→ Task to carry out: Give back all the data exactly as it was written.

[Stored data]
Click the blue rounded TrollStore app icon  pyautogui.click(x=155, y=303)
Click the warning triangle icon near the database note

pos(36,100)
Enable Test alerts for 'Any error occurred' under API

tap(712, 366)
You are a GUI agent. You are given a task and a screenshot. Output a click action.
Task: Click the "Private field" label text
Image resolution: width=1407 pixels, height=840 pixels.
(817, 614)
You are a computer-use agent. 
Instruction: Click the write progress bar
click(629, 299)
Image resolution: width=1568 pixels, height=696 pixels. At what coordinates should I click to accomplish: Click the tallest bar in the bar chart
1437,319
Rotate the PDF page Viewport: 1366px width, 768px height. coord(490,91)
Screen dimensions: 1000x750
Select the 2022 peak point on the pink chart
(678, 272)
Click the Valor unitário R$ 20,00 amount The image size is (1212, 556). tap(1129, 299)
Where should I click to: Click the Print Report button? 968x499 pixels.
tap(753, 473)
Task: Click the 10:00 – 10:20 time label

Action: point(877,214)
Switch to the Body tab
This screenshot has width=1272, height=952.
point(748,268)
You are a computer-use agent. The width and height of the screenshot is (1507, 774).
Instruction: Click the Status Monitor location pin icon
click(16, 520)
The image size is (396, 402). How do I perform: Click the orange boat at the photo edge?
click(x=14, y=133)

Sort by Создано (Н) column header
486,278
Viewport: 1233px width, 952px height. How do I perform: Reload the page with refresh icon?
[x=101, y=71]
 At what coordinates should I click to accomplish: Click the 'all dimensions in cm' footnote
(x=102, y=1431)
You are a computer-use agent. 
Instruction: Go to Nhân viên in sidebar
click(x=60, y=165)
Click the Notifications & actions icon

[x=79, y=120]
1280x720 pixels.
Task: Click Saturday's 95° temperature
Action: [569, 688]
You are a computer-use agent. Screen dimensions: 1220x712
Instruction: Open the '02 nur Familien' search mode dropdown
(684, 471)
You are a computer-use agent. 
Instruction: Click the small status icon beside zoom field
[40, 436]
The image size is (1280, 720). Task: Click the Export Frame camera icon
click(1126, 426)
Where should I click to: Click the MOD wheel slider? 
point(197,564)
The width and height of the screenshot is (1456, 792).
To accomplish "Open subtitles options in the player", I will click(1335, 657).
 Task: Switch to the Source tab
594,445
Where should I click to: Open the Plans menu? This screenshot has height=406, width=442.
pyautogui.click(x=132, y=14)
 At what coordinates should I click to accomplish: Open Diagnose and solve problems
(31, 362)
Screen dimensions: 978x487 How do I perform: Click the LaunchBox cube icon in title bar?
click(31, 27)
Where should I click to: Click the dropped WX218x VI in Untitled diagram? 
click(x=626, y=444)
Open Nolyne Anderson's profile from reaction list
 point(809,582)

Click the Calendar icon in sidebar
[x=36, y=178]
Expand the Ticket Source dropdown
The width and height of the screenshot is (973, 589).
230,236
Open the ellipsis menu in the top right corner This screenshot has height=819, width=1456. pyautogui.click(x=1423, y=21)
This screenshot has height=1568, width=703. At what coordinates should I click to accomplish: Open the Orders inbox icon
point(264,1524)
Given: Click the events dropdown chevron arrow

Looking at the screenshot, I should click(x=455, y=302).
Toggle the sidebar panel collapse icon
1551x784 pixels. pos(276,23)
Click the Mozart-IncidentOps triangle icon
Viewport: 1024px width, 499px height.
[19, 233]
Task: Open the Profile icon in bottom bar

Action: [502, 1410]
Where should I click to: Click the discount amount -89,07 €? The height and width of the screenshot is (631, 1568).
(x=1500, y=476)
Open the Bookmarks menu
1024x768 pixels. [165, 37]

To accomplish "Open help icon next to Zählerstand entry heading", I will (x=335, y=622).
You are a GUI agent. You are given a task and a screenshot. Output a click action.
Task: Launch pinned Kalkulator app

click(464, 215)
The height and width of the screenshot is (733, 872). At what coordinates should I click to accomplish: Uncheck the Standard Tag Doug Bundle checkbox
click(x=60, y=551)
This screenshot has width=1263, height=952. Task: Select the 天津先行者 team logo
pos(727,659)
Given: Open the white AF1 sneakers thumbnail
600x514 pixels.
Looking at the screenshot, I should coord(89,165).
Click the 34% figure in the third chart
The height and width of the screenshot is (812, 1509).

→ Answer to this exercise:
Click the blue rounded TrollStore app icon  pyautogui.click(x=155, y=303)
Click the warning triangle icon near the database note

pos(36,100)
Enable Test alerts for 'Any error occurred' under API

tap(712, 366)
You are a GUI agent. You are given a task and a screenshot. Output a click action.
Task: Click the "Private field" label text
Image resolution: width=1407 pixels, height=840 pixels.
(817, 614)
You are a computer-use agent. 
Instruction: Click the write progress bar
click(629, 299)
Image resolution: width=1568 pixels, height=696 pixels. At what coordinates should I click to accomplish: Click the tallest bar in the bar chart
1437,319
Rotate the PDF page Viewport: 1366px width, 768px height. coord(490,91)
Screen dimensions: 1000x750
Select the 2022 peak point on the pink chart
(678, 272)
Click the Valor unitário R$ 20,00 amount The image size is (1212, 556). tap(1129, 299)
Where should I click to: Click the Print Report button? 968x499 pixels.
tap(753, 473)
Task: Click the 10:00 – 10:20 time label

Action: point(877,214)
Switch to the Body tab
This screenshot has width=1272, height=952.
point(748,268)
You are a computer-use agent. The width and height of the screenshot is (1507, 774).
Instruction: Click the Status Monitor location pin icon
click(16, 520)
The image size is (396, 402). How do I perform: Click the orange boat at the photo edge?
click(x=14, y=133)

Sort by Создано (Н) column header
486,278
Viewport: 1233px width, 952px height. How do I perform: Reload the page with refresh icon?
[x=101, y=71]
 At what coordinates should I click to accomplish: Click the 'all dimensions in cm' footnote
(x=102, y=1431)
You are a computer-use agent. 
Instruction: Go to Nhân viên in sidebar
click(x=60, y=165)
Click the Notifications & actions icon

[x=79, y=120]
1280x720 pixels.
Task: Click Saturday's 95° temperature
Action: [569, 688]
You are a computer-use agent. Screen dimensions: 1220x712
Instruction: Open the '02 nur Familien' search mode dropdown
(684, 471)
You are a computer-use agent. 
Instruction: Click the small status icon beside zoom field
[40, 436]
The image size is (1280, 720). Task: Click the Export Frame camera icon
click(1126, 426)
Where should I click to: Click the MOD wheel slider? 
point(197,564)
The width and height of the screenshot is (1456, 792).
To accomplish "Open subtitles options in the player", I will click(1335, 657).
 Task: Switch to the Source tab
594,445
Where should I click to: Open the Plans menu? This screenshot has height=406, width=442.
pyautogui.click(x=132, y=14)
 At what coordinates should I click to accomplish: Open Diagnose and solve problems
(31, 362)
Screen dimensions: 978x487 How do I perform: Click the LaunchBox cube icon in title bar?
click(31, 27)
Where should I click to: Click the dropped WX218x VI in Untitled diagram? 
click(x=626, y=444)
Open Nolyne Anderson's profile from reaction list
 point(809,582)

Click the Calendar icon in sidebar
[x=36, y=178]
Expand the Ticket Source dropdown
The width and height of the screenshot is (973, 589).
230,236
Open the ellipsis menu in the top right corner This screenshot has height=819, width=1456. pyautogui.click(x=1423, y=21)
This screenshot has height=1568, width=703. At what coordinates should I click to accomplish: Open the Orders inbox icon
point(264,1524)
Given: Click the events dropdown chevron arrow

Looking at the screenshot, I should click(x=455, y=302).
Toggle the sidebar panel collapse icon
1551x784 pixels. pos(276,23)
Click the Mozart-IncidentOps triangle icon
Viewport: 1024px width, 499px height.
[19, 233]
Task: Open the Profile icon in bottom bar

Action: [502, 1410]
Where should I click to: Click the discount amount -89,07 €? The height and width of the screenshot is (631, 1568).
(x=1500, y=476)
Open the Bookmarks menu
1024x768 pixels. [165, 37]

To accomplish "Open help icon next to Zählerstand entry heading", I will (x=335, y=622).
You are a GUI agent. You are given a task and a screenshot. Output a click action.
Task: Launch pinned Kalkulator app

click(464, 215)
The height and width of the screenshot is (733, 872). At what coordinates should I click to accomplish: Uncheck the Standard Tag Doug Bundle checkbox
click(x=60, y=551)
This screenshot has width=1263, height=952. Task: Select the 天津先行者 team logo
pos(727,659)
Given: Open the white AF1 sneakers thumbnail
600x514 pixels.
Looking at the screenshot, I should coord(89,165).
Click the 34% figure in the third chart
The height and width of the screenshot is (812, 1509).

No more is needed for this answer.